The success of stealth is born out in the expanding range of the sea walnut. They were once only found on the east coast of North America, but have now invaded waters stretching from the Black Sea to the Mediterranean.

Mousawi says he became obsessed with the idea of “jellyfish and bombs.” This comparison, too, has an example in nature. In 2000, a new jellyfish called the spotted jellyfish (Phylorhiza punctata) invaded the Gulf of Mexico. In just three months its numbers multiplied into the millions. In places “super-swarms” of spotted jellies decimated all available fish eggs, copepods, larvae that usually make up the plankton.

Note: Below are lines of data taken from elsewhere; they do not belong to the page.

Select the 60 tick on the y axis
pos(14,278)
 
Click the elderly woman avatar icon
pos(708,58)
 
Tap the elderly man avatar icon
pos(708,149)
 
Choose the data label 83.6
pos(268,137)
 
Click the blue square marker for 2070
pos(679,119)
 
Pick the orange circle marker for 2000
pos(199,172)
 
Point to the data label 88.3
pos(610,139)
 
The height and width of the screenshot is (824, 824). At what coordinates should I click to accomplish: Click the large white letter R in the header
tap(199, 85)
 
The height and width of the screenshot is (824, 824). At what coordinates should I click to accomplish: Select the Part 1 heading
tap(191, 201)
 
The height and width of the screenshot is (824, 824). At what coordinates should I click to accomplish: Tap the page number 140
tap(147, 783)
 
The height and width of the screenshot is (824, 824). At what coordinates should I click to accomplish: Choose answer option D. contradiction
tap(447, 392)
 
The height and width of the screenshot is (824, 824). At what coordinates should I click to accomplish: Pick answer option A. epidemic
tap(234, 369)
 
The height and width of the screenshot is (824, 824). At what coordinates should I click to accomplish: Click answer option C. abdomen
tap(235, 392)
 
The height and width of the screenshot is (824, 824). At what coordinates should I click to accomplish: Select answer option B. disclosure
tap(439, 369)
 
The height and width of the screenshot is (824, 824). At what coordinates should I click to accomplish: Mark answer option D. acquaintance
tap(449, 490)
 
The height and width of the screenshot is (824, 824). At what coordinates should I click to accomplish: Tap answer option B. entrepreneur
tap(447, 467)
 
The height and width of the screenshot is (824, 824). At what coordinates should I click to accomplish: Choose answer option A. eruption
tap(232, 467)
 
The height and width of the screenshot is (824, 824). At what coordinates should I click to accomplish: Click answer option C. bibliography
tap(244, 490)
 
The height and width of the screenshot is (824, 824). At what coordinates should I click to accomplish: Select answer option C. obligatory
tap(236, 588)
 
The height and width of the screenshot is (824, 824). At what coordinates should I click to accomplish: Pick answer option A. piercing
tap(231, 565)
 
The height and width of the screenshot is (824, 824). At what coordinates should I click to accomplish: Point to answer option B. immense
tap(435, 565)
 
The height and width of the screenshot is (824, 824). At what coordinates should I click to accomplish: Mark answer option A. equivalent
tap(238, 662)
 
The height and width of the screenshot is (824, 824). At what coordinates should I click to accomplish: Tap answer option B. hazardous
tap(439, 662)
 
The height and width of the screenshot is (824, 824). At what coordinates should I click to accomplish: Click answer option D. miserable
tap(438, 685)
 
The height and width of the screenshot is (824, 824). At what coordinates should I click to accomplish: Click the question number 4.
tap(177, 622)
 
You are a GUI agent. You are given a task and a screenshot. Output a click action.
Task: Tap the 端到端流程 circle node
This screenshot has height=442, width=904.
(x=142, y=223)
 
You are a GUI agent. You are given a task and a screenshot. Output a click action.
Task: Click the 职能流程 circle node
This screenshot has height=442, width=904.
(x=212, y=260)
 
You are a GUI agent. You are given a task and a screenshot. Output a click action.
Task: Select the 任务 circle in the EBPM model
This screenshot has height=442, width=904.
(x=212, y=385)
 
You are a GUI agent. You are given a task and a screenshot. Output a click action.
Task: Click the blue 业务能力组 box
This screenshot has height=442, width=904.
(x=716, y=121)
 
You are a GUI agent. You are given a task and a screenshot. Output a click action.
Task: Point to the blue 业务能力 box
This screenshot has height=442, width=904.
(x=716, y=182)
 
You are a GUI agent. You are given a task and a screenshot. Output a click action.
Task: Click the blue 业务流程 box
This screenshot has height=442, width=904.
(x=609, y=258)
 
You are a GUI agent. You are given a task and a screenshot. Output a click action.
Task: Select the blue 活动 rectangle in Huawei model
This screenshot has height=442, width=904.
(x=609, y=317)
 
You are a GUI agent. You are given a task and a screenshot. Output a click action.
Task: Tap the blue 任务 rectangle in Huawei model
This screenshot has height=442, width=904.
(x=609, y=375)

Shrimpers stopped fishing. Economic losses reached into the millions of dollars.

The spotted jellyfish created such devastation using a mechanism never observed before. By pinching off pieces of the undersides of their bells, the jellyfish created balls of flesh armed with stinging cells. Like unmanned drones, spotted jellyfish bombed the plankton with these toxic grenades.

Mousawi points out that unmanned drones mean we now fight wars at greater and greater distances, having the effect of  removing the guilt from war. So too, jellyfish, with a primordial neurology are ignorant of the destruction they cause. But whereas jellyfish are not culpable because they have no self-awareness, we do. Ancient, jellyfish are pre-guilt, but we have consciousness, and therefore responsibility. The guilt is ours.

The Portuguese man o’ war, for which the exhibition is named, is a colonial jellyfish, a collection of many separate individuals that rely on each other for survival. A metaphor for this friction between the individual and the whole is  seen in Mousawi’s rowdy use of color.

He explains, “[Color] is where difficulties arise, but also, when you come out the other end, and you’ve managed to form a real cohesive composition with loads of color pallets fighting against each other, but working together, that’s when the work starts to achieve its best results.”

For me, the metaphor can go even farther. We are all interconnected on this planet, individuals of brash colors and disparate ideals sharing the single colony of earth. To repeat Mousawi, working together, that’s when we start to achieve our best results. And it begs the question at the heart of Mousawi’s exhibition: why do we persist in being men (and women) of war?